6.              Judge Courtney, having analysed the evidence before her, was satisfied that in 2009/2010 the appellant did enjoy family life with her parents and siblings. I can see no fault with that finding. It is adequately reasoned, and it was plainly open to her upon the evidence before her. The real thrust of the respondent's challenge before me is to the conclusion that family life persisted and subsisted, notwithstanding the decision of the appellant's elderly parents to leave Nepal for the UK and that it still subsisted and persisted, both at the date of the decision on the fresh entry clearance application she had made when it was refused on 4 September 2015 and indeed at the date of the hearing before her on 9 January 2017. As I say, that challenge is effectively one of perversity and as such it does of course necessarily import a high threshold.
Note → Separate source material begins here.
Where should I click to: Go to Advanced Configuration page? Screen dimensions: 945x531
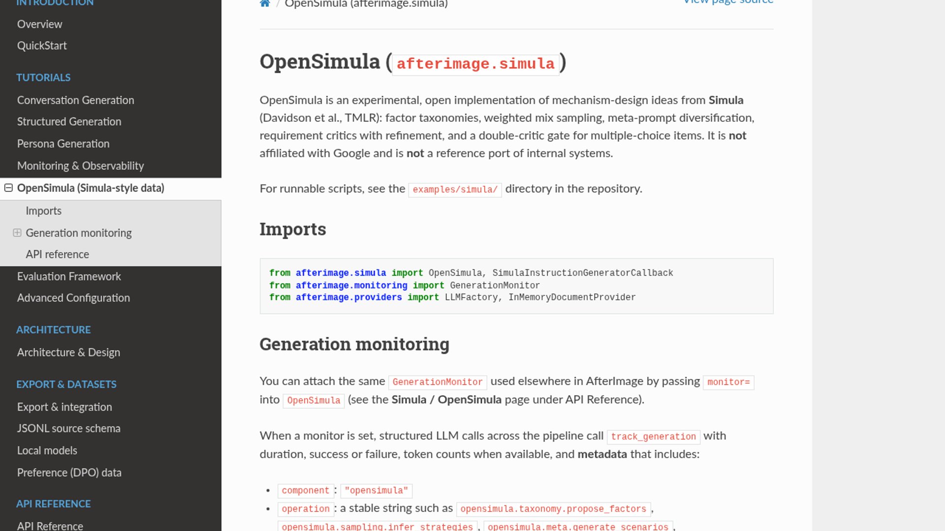pyautogui.click(x=73, y=298)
7.              In my judgement that threshold is simply not reached in this case. Judge Courtney's decision does not stop at analysing the position as it was when the family all lived together in Nepal in 2009/2010, but she also analysed the evidence as to what had happened since. She was entitled to ask herself the question of whether the 2009 application should have succeeded, as indeed it is now clear that it should have done. Moreover she did not fall into the trap of deciding the appeal simply on the question of whether the sponsor had from time to time sent some money back to Nepal, or even whether there was a real, as opposed to a contrived, financial dependency at any given date. She did look at the evidence of remittals of money to Nepal and the provision of the family home to the appellant as a place to live, but she looked at that evidence in the context of the evidence as to the nature of the relationships that existed, and persisted, between the various members of the family. She was entitled to accept the sponsor parents' evidence as honest and accurate. She accepted the evidence of the declining health of the appellant's parents, and their increasing frailty, and she looked at their dependence upon their daughter in their declining years as well as her dependence upon them over the years, because of course the nature of the Article 8 appeal required the judge not simply to focus upon the position of the appellant, but also to focus upon the Article 8 rights of her parents who living in the UK, are in declining health.
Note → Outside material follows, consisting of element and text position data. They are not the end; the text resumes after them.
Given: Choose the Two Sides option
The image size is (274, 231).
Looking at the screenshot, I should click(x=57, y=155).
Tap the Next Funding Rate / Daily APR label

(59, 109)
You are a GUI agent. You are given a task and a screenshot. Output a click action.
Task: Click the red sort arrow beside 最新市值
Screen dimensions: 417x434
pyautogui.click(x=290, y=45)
8.              The real meat of the decision is to be found in paragraphs 22 to 27 of the decision and in my judgement that provides a more than adequate analysis and reasoning for the conclusion that family life between this adult daughter and her elderly parents existed when they left Nepal to settle in the UK, and had persisted down to the date of the hearing. I am not persuaded that the decision of the Court of Appeal in Singh or the decision of the Court of Appeal in PT (Sri Lanka) left the judge in a position where she was unable to reach that conclusion, that is to say as the respondent's grounds suggest that it was a conclusion that was simply not open to her. In my judgement it is plain from the relevant jurisprudence that such a conclusion was open to her, even if it is possible that other judges would not have reached it. As I have indicated earlier there is no fault to be found in the reasoning or the analysis that Judge Courtney adopted, and since the finding was one that was open to her it is, in my judgement, unassailable. I therefore dismiss the appeal and confirm her decision to allow this appeal on Article 8 grounds.

9.              No anonymity direction is made.